The social graphs above are illustrative archetypes. They are only meant to typify how variations in social features can impact collective outcomes under otherwise identical conditions. What the actual social graph that is relevant to any specific case, like SARS-CoV-2 spreading in a city, cat memes on social media, or political influence in Renaissance Florence, is a non-obvious empirical question.

What If Recovery Does Not Lead to Immunity and Other Probing Questions?

All simulations so far have assumed that immunity to further infections follows upon recovery. For virus infections this tends to be the case since the immune system can adapt to specific pathogen. However it is not guaranteed, since persons can recover through the non-adaptive parts of the immune system, through medical treatment (not vaccine), or it can also happen that during the course of the epidemic the virus mutates, such that immunological memory of the previous infection seizes to apply.

The dynamics of this can be complicated and would among other things depend on the segment of the population that succumb to the first round of infections and how adaptable the specific virus is. I have too little present understanding of the range of possibilities. So I will not explore this in any further detail, only note that this can matter a great deal for the long-term progression of the viral spread.

Another feature that matters to the spread in the social graph is proactive quarantine, that is when people are quarantined regardless of their known state of infection. In its simplest form it could be modelled as a group of nodes in the caveman graph that is entirely isolated from the other groups. However, large-scale quarantines typically involve friction, with individuals who resist, or where duration, not status of epidemic, determines if the quarantine applies. These dynamics require more thought to include, and I defer that to another time.

Model Details

Next I provide brief remarks about the model. Link to code at the bottom.

An individual is modelled as having a disease state.
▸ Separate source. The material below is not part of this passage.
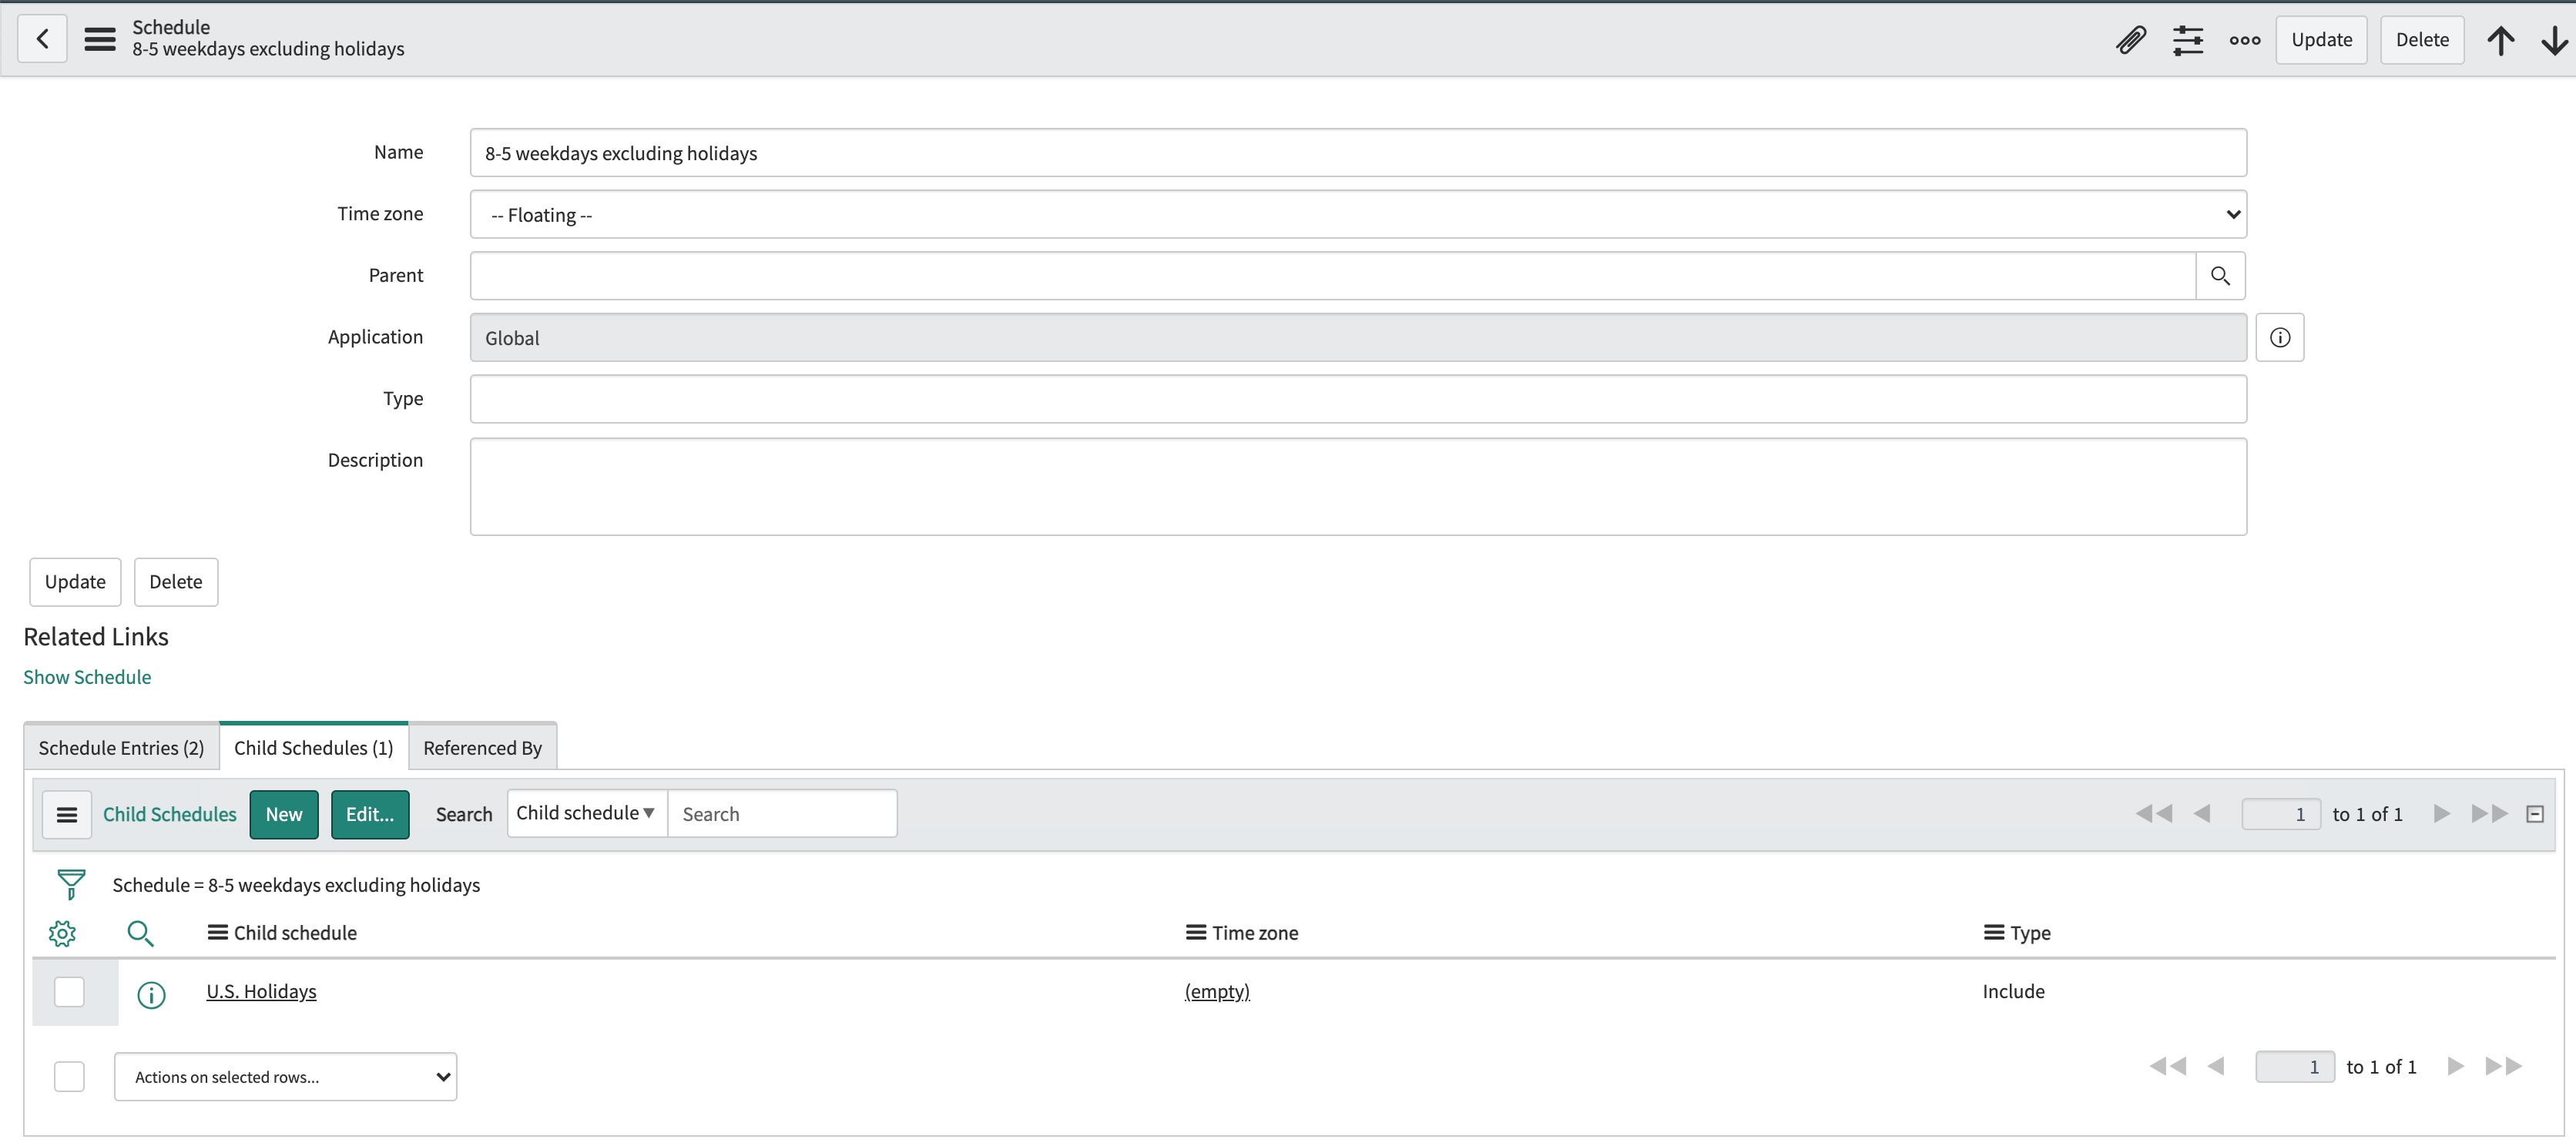Screen dimensions: 2576x1146
Task: Collapse the child schedules list pane
Action: (x=2535, y=813)
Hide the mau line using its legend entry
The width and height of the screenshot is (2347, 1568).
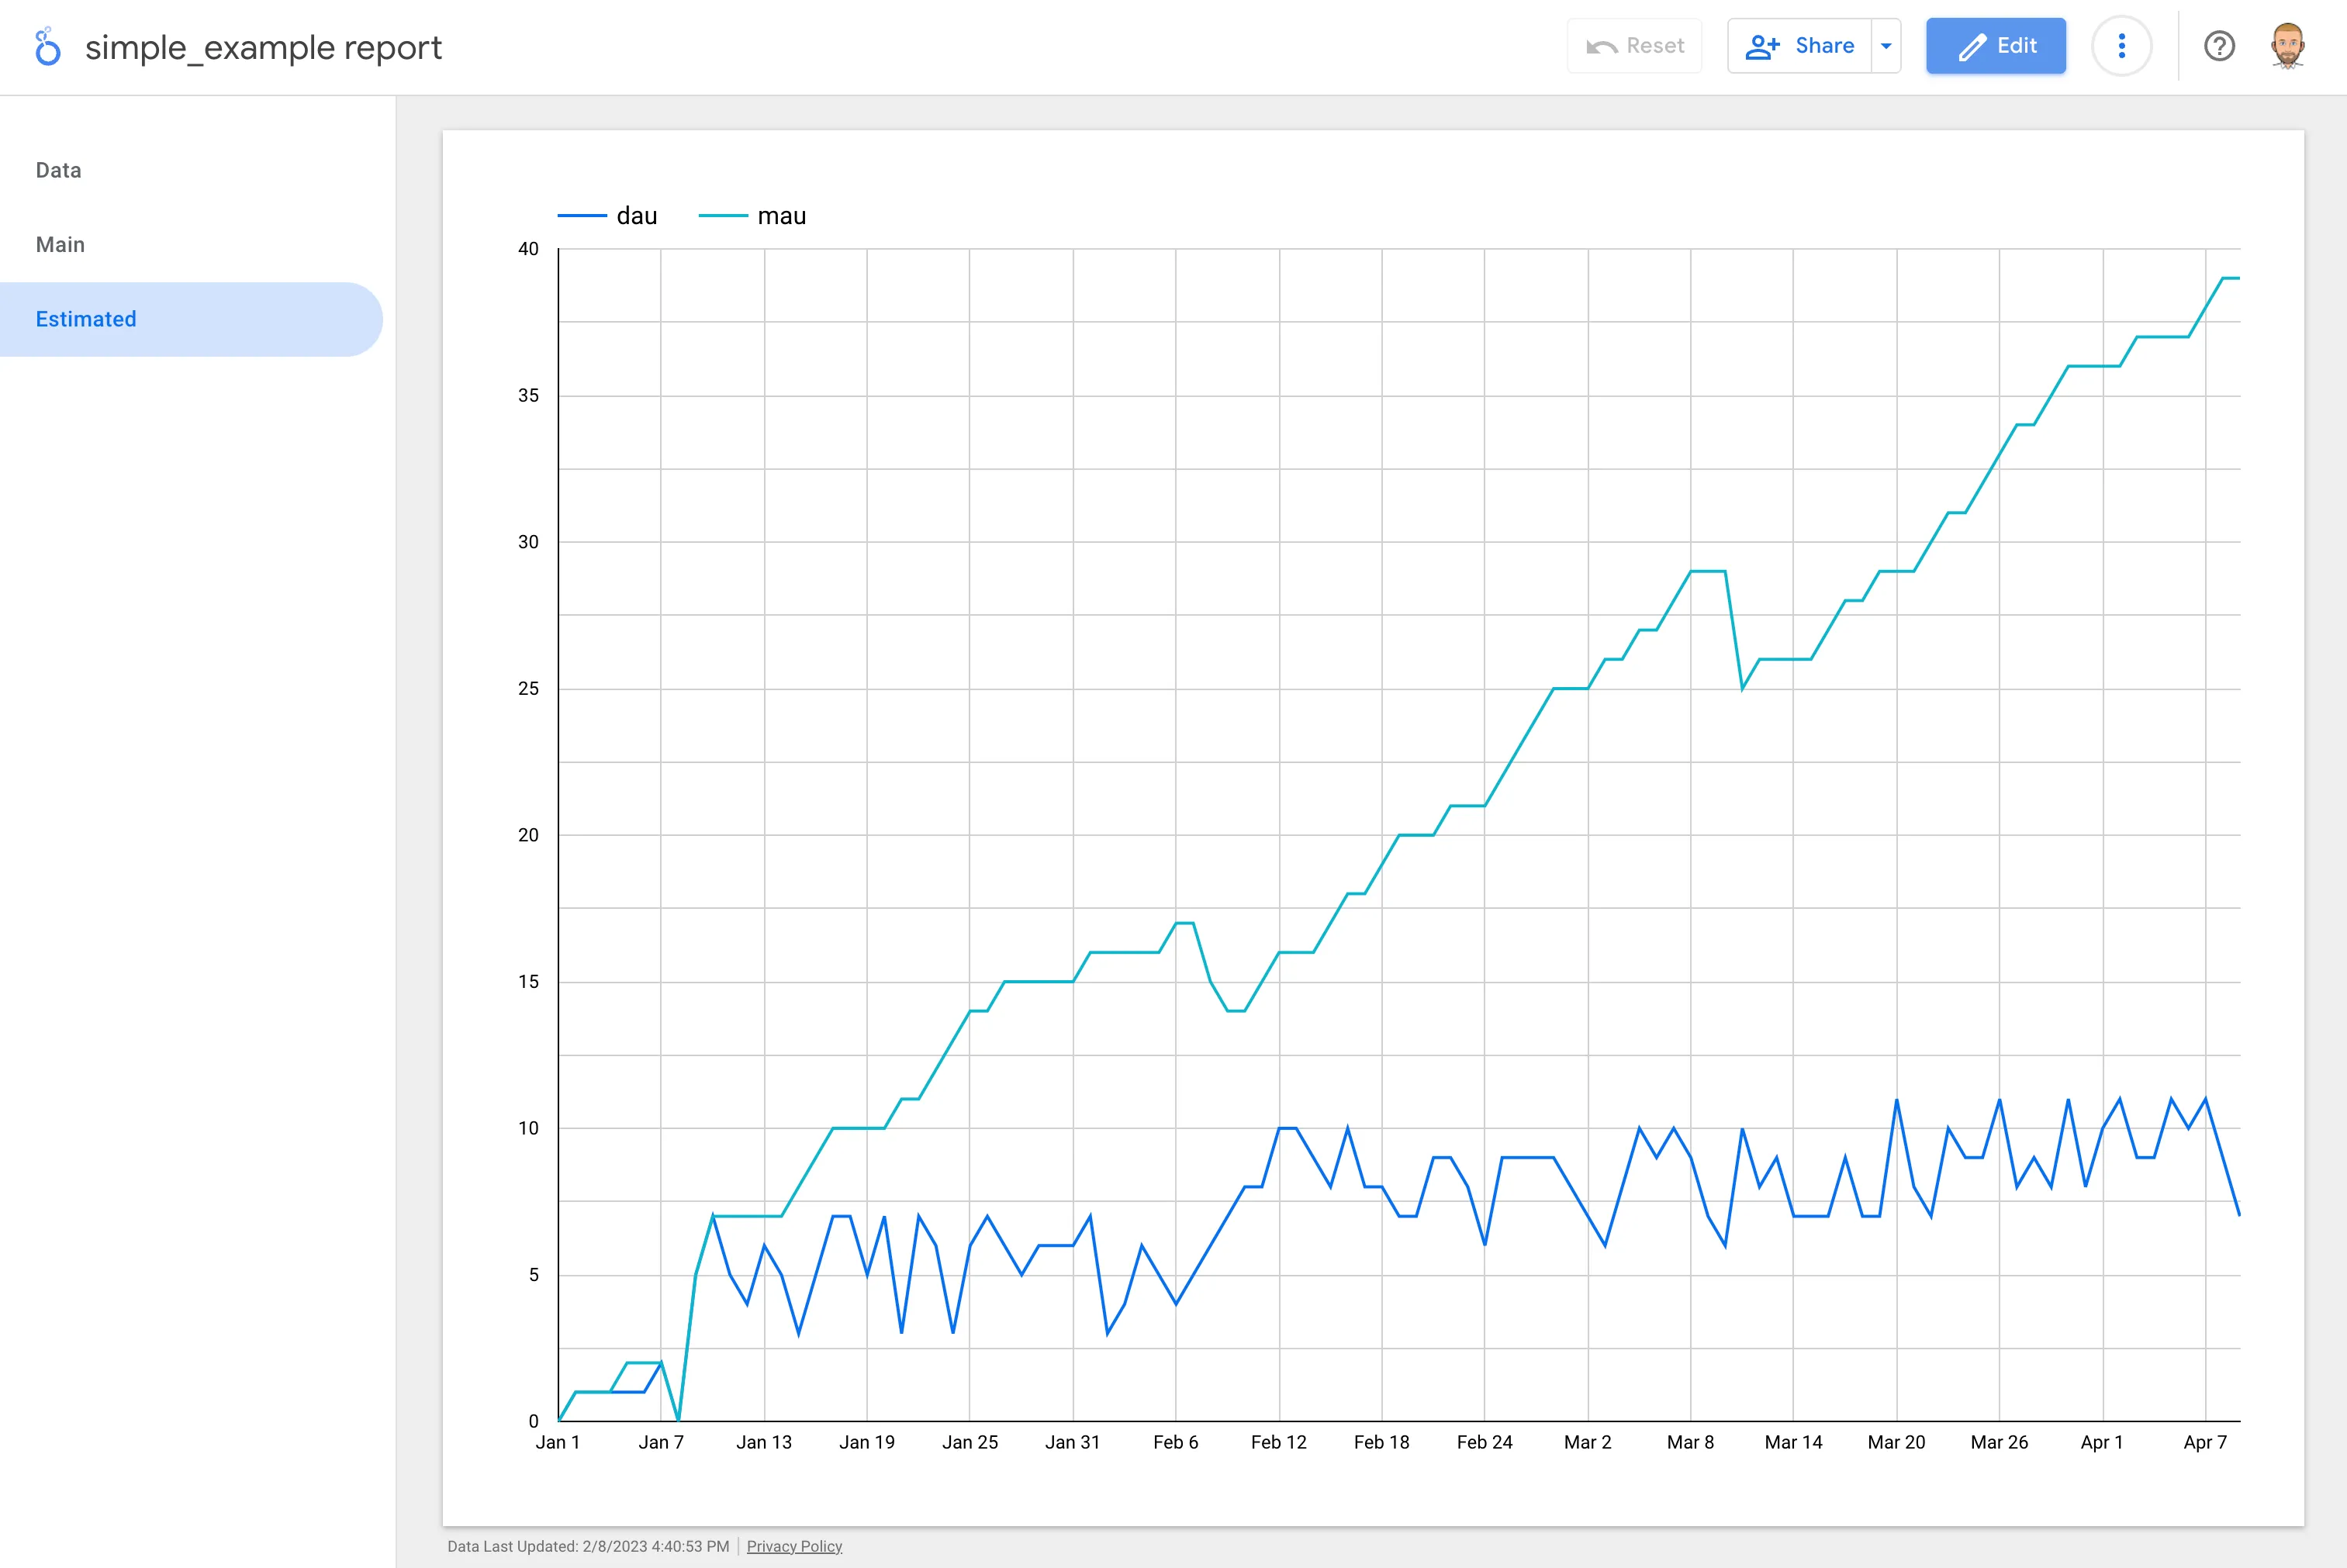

The state can undergo a state transition. The green boxes in the image below represent disease states in the mathematical model, and the black text above the arrows represent state transitions.

The arrows represent conditional relations (not a flow-chart). Activation, and downstream state transitions, are modelled as stochastic events. The uncertainty in the knowledge of the dynamics are quantified through cumulative probability density distributions. For example, the activate transition requires infection to be present. Given that condition, the outcome of a Bernoulli trial determines if a state transition takes place in a given day. The probability parameter for the Bernoulli trial depends on how many days have passed since the infect transition, such that a state transition becomes more likely as time passes.

The infect state transition depends on an interaction between individual and a neighbour in the social graph. The steps that can lead to infection are:

  1. Loop over all edges in the social graph.
  2. For an edge, let the outcome of a Bernoulli trial determine if the meeting represented by the edge takes place. The probability parameter is the weight associated with the edge.
  3. If a meeting takes place, then only if one individual is contagious and the other is neither quarantined nor immune nor already infected, attempt to make a viral transition with some probability. If successful, then enact the infect state transition.

In the simulations described above the weights on the edges are set such that the total expected number of meetings within one TU is proportional to the number of nodes. That is true regardless of social graph topology, which implies the differences between graph topologies are not from any difference in the number of attempted viral transmissions.

The Python code is freely available in this Github repository without any quality guarantees or support. The code builds on the Pandas and networkx libraries in particular, and the graphics are created with the Bokeh library, except the network images, which are created with Cytoscape.